MATERIALS PROVIDED Block Start

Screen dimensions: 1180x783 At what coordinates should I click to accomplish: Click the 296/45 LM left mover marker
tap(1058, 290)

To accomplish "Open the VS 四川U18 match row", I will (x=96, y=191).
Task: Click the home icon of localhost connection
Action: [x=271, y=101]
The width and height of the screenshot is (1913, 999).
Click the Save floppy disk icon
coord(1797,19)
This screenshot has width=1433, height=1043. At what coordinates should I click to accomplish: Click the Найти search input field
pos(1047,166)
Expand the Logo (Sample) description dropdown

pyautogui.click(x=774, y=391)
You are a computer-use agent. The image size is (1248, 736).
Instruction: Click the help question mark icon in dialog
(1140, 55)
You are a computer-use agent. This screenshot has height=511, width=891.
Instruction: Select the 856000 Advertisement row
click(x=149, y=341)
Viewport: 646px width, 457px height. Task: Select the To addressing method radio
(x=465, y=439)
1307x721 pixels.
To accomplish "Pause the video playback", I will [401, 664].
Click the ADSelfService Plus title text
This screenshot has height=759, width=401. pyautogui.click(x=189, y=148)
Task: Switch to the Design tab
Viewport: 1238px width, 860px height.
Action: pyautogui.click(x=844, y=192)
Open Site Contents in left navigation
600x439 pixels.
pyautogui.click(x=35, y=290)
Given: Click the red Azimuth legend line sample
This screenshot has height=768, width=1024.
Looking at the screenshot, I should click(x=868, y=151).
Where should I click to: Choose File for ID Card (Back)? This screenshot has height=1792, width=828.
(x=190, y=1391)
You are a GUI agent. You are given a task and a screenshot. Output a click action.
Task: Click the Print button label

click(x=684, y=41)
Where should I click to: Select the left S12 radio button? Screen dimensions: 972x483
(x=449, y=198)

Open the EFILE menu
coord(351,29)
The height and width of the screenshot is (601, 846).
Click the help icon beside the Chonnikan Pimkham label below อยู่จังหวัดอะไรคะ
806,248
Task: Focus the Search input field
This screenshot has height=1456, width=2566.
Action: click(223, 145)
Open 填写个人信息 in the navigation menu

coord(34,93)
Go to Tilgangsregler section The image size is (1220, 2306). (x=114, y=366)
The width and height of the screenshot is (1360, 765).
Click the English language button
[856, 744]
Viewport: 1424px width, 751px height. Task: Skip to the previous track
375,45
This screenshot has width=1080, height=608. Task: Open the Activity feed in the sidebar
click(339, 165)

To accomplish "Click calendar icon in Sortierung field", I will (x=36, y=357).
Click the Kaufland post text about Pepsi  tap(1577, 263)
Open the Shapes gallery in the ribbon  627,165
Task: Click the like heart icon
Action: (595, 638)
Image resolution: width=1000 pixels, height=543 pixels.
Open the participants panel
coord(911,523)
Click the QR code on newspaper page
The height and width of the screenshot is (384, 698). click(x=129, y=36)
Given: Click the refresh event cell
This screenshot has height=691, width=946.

MATERIALS PROVIDED Block End

Up to and including the line containing "Given: Click the red", please write out the listing exactly, starting from its first line.

--- RESPONSE ---
Screen dimensions: 1180x783 At what coordinates should I click to accomplish: Click the 296/45 LM left mover marker
tap(1058, 290)

To accomplish "Open the VS 四川U18 match row", I will (x=96, y=191).
Task: Click the home icon of localhost connection
Action: [x=271, y=101]
The width and height of the screenshot is (1913, 999).
Click the Save floppy disk icon
coord(1797,19)
This screenshot has width=1433, height=1043. At what coordinates should I click to accomplish: Click the Найти search input field
pos(1047,166)
Expand the Logo (Sample) description dropdown

pyautogui.click(x=774, y=391)
You are a computer-use agent. The image size is (1248, 736).
Instruction: Click the help question mark icon in dialog
(1140, 55)
You are a computer-use agent. This screenshot has height=511, width=891.
Instruction: Select the 856000 Advertisement row
click(x=149, y=341)
Viewport: 646px width, 457px height. Task: Select the To addressing method radio
(x=465, y=439)
1307x721 pixels.
To accomplish "Pause the video playback", I will [401, 664].
Click the ADSelfService Plus title text
This screenshot has height=759, width=401. pyautogui.click(x=189, y=148)
Task: Switch to the Design tab
Viewport: 1238px width, 860px height.
Action: pyautogui.click(x=844, y=192)
Open Site Contents in left navigation
600x439 pixels.
pyautogui.click(x=35, y=290)
Given: Click the red Azimuth legend line sample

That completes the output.